The book argued that to win, you don’t need a better product to become the market leader, you just have to be first to market. Then all you have to do is not screw it up.
McDonalds was the pioneer in fast food and (as of three years ago) still had an amazing 42% of the market share of all fast food sold in America.
The corporate world is full of companies trying to beat an entrenched competitor. Pepsi had to spend millions of dollars to become a reasonably profitable number two behind Coke. Not that there is anything wrong with being Number two. Avis did very well in the number two spot, because as they proudly used to say… “we try harder.” But that is the problem. If you are first to market, it is easy. If you are second or third, you have to try harder. A lot harder.
If you are first to market, and you create a buzz, then you get huge amounts free advertising and invaluable word of mouth. Once you start to make money, it takes only a little of your profits to keep the brand alive and positioned in peoples heads as the first one they think of when they want your products or services.
When you want to blow your nose, you probably ask for a Kleenex. Can you name another tissue maker that you would trust your proboscis with?
I think the same rules apply to marketing on the web.
Match.com was the first pioneered online dating ten years back. They had free advertising, free word of mouth, and an established revenue stream. In the fast world of online dating however, startup costs are minimal.
So how do you fight Match.com? One way is to divide and conquer. Be the first with a niche service. Many dating services have emerged that have targeted subsets of customers Match.com did not necessarily want to be associated with.
The risk here is there may be more niche users with cash than you first realized. If you are too successful, you face competition not only from the little guys, but also the big players who are well established in the larger market. Match.com could decide to go after a niche it first ignored, like adult personals just like Yahoo decided to go after online dating.
Another approach is to be the best. Google did so many things right that it blew away all the competitors mostly by word of mouth. I first heard about Google in the news, I tried it, I liked it, I told my friends. I am one of those early adopter types, and making me happy is key to this approach in the short term. In the long term other things come to play. My friends want something else. They don’t like to play around with something new. They wanted it fast, easy and useful. Google catered to both the tech heads and the Mom & Pop users.
Another approach is to give something away for free. Microsoft does this all the time.

*Data excerpts*.
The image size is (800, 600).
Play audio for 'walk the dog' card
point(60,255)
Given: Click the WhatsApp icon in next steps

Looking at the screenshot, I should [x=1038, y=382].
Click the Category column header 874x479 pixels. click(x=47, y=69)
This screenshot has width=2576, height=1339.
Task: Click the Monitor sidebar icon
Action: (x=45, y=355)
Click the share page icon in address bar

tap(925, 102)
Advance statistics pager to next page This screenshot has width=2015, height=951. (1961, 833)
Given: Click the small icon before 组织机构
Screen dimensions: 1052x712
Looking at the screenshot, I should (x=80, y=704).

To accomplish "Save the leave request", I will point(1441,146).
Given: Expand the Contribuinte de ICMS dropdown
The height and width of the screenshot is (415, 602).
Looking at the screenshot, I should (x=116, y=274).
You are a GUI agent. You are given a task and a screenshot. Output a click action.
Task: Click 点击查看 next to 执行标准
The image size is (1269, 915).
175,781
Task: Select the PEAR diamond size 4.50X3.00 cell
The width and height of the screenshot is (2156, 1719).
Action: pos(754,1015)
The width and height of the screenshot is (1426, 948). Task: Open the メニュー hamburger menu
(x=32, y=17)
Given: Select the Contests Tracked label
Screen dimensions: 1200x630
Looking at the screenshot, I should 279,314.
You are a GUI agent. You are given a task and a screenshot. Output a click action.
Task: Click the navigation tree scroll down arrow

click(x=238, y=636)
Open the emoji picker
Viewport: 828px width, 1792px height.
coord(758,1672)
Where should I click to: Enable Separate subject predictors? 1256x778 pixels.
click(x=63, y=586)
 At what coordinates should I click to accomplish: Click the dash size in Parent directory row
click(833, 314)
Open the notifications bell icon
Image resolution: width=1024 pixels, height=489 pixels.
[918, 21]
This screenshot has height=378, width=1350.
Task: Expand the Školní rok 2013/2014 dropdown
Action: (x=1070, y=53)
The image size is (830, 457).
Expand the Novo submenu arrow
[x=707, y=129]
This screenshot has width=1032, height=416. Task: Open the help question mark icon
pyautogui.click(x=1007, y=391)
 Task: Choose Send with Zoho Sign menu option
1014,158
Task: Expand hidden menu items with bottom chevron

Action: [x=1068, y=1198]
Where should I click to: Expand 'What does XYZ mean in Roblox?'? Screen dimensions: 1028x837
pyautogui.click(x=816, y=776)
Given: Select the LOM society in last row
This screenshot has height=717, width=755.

*Set tasks*.
a. Rewrite the paragraph of the first-to-market text that begins "Another approach is to be the best" as a short bulleted list that keeps its main facts.
b. Reproduce the first-to-market text word for word, starting at the words that include "Another approach is to be" and ending after "Mom & Pop users.".

*Answer set*.
a.
- Another way to compete is to be the best.
- Google did so many things right that it beat its competitors, mostly through word of mouth.
- The author heard about Google in the news, tried it, liked it, and told friends.
- In the short term, pleasing early adopters like the author is key to this approach.
- In the long term, other factors matter: the author's friends did not like trying new things and wanted something fast, easy and useful.
- Google served both the tech heads and the Mom & Pop users.

b.
Another approach is to be the best. Google did so many things right that it blew away all the competitors mostly by word of mouth. I first heard about Google in the news, I tried it, I liked it, I told my friends. I am one of those early adopter types, and making me happy is key to this approach in the short term. In the long term other things come to play. My friends want something else. They don’t like to play around with something new. They wanted it fast, easy and useful. Google catered to both the tech heads and the Mom & Pop users.